** Work to do **
**A.** In the passage on American militarism, how many large attack aircraft carriers does the U.S. Navy maintain and operate?
**B.** Please list every detail the passage on American militarism gives to describe a Nimitz-class carrier.

** Passage to read **

Yet on this score Kerry's circumspection was entirely predictable. It
was the candidate's way of signaling that he was sound on defense and
had no intention of departing from the prevailing national security
consensus.
Under the terms of that consensus, mainstream politicians today take
as
a given that American military supremacy is an unqualified good,
evidence of a larger American superiority. They see this armed might
as
the key to creating an international order that accommodates American
values. One result of that consensus over the past quarter century has
been to militarize U.S. policy and to encourage tendencies suggesting
that American society itself is increasingly enamored with its
self-image as the military power nonpareil
*How Much Is Enough?*
This new American militarism manifests itself in several different
ways.
It does so, first of all, in the scope, cost, and configuration of
America's present-day military establishment.
Through the first two centuries of U.S. history, political leaders in
Washington gauged the size and capabilities of America's armed
services
according to the security tasks immediately at hand. A grave and
proximate threat to the nation's well-being might require a large and
powerful military establishment. In the absence of such a threat,
policymakers scaled down that establishment accordingly. With the
passing of crisis, the army raised up for the crisis went immediately
out of existence. This had been the case in 1865, in 1918, and in
1945.
Since the end of the Cold War, having come to value military power for
its own sake, the United States has abandoned this principle and is
committed as a matter of policy to maintaining military capabilities
far
in excess of those of any would-be adversary or combination of
adversaries. This commitment finds both a qualitative and quantitative
expression, with the U.S. military establishment dwarfing that of even
America's closest ally. Thus, whereas the U.S. Navy maintains and
operates a total of twelve large attack aircraft carriers, the
once-vaunted [British] Royal Navy has none -- indeed, in all the
battle
fleets of the world there is no ship even remotely comparable to a
Nimitz-class carrier, weighing in at some ninety-seven thousand tons
fully loaded, longer than three football fields, cruising at a speed
above thirty knots, and powered by nuclear reactors that give it an
essentially infinite radius of action. Today, the U.S. Marine Corps
possesses more attack aircraft than does the entire Royal Air Force --
and the United States has two other even larger "air forces," one an
integral part of the Navy and the other officially designated as the
U.S. Air Force. Indeed, in terms of numbers of men and women in
uniform,
the U.S. Marine Corps is half again as large as the entire British
Army--and the Pentagon has a second, even larger "army" actually
called
the U.S. Army -- which in turn also operates its own "air force" of
some
five thousand aircraft.
All of these massive and redundant capabilities cost money. Notably,
the
present-day Pentagon budget, adjusted for inflation, is 12 percent
larger than the average defense budget of the Cold War era. In 2002,
American defense spending exceeded by a factor of twenty-five the
/combined/ defense budgets of the seven "rogue states" then comprising
the roster of U.S. enemies.16 Indeed, by some calculations, the United
States spends more on defense than all other nations in the world
together. This is a circumstance without historical precedent.

** Supplied entries **
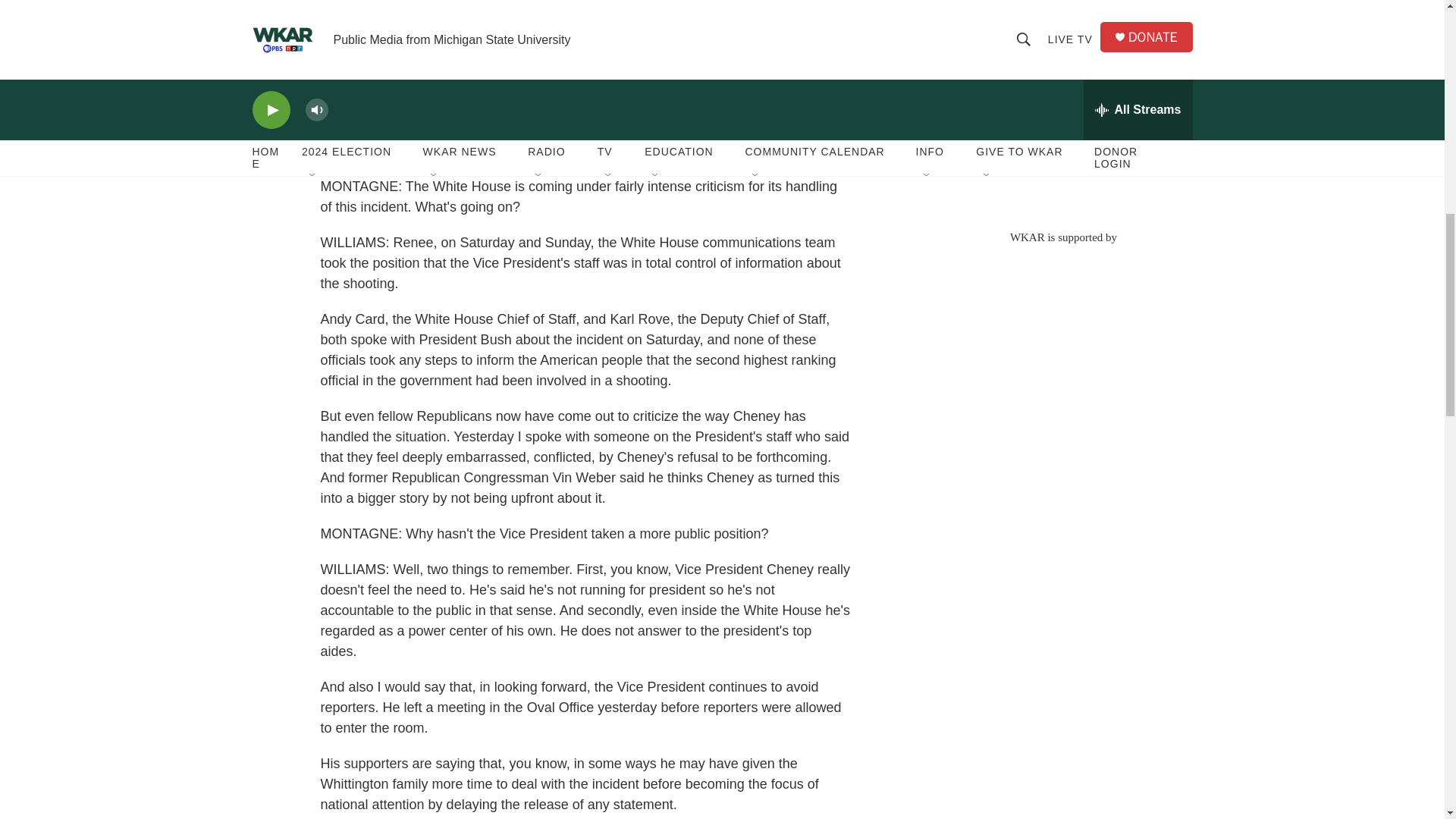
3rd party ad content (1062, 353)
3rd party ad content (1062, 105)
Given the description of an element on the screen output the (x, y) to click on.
--
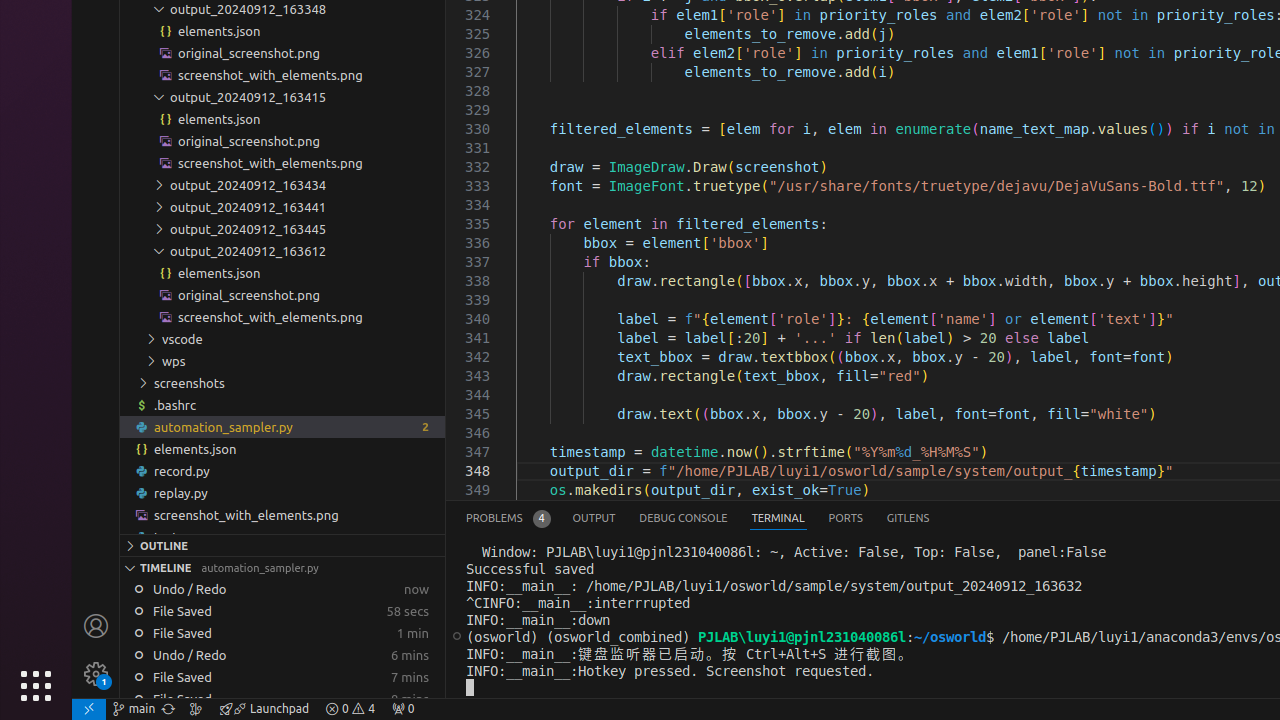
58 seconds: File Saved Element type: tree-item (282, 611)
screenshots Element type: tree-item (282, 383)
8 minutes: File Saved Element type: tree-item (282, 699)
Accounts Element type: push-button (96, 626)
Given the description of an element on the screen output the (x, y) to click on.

** Complete answers **
**A.** Twelve.

**B.**
- Weighs some ninety-seven thousand tons fully loaded
- Longer than three football fields
- Cruises at a speed above thirty knots
- Powered by nuclear reactors that give it an essentially infinite radius of action